Bicycle Day

 2016 | HD color & b&w | 16:30

In dreamlike fashion, Bicycle Day explores the clinical use of Lysergic Acid Diethylamide (LSD). The images are drawn from a variety of source materials, including news reports, documentary films about the drug’s recreational use, and filmed studies in which the controlled application of LSD was used experimentally for the treatment of alcoholism and clinical depression.

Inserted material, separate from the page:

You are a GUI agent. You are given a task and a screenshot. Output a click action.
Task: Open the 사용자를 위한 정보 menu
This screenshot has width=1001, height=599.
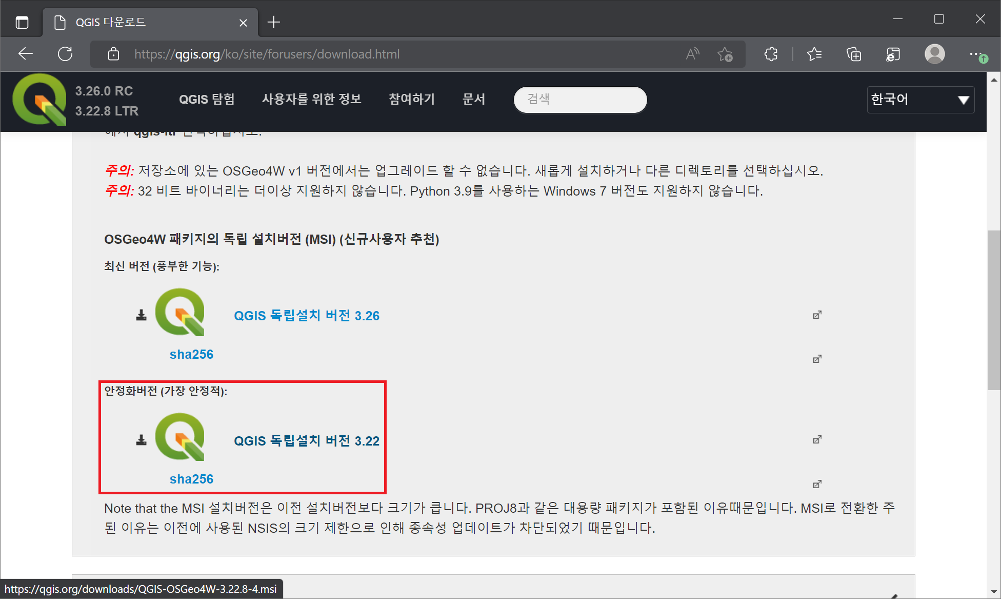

The film dwells particularly on individuals in the midst of experiencing the drug’s effects. Through this clinical purview, it pays homage to Albert Hofmann, who first synthesized LSD in a quest for a powerful psychiatric tool while working in the pharmaceutical-chemical department of Sandoz Laboratories in Basel, Switzerland. The title, Bicycle Day, refers to April 19th, 1943, the day Hofmann performed the initial experiment on himself. Although he wildly overestimated the threshold dosage and experienced a harrowing trip home from his laboratory on his bicycle, Hofmann acclimated shortly thereafter and, by his own account, experienced exquisite and intense pleasures of mind and body.

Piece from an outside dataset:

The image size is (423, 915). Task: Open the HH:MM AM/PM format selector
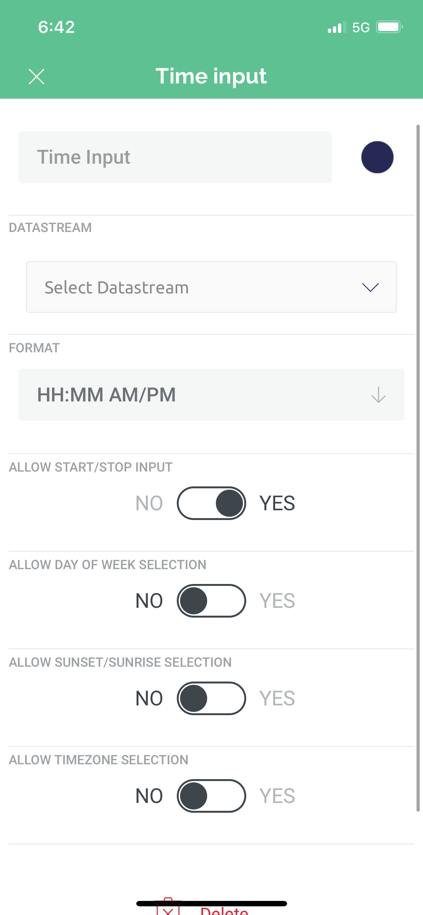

The film’s music is constructed from dreamy 1928 shellac disc recordings of composer Béla Bartók playing the piano, often accompanied by the alto voice of Annie Miller. Most are the transcriptions and adaptations of Bartok’s friend, ethnomusicologist Zoltán Kodály, from Hungarian folk music and peasant songs, as well as Bartok’s own Evening in Transylvania. This mode of recording, made directly through a microphone onto a disc, allowed no editing or sound improvement, resulting in a heightened sense of human presence, an attribute that is further emphasized in the film’s soundscape through lowered pitches and other digital manipulations.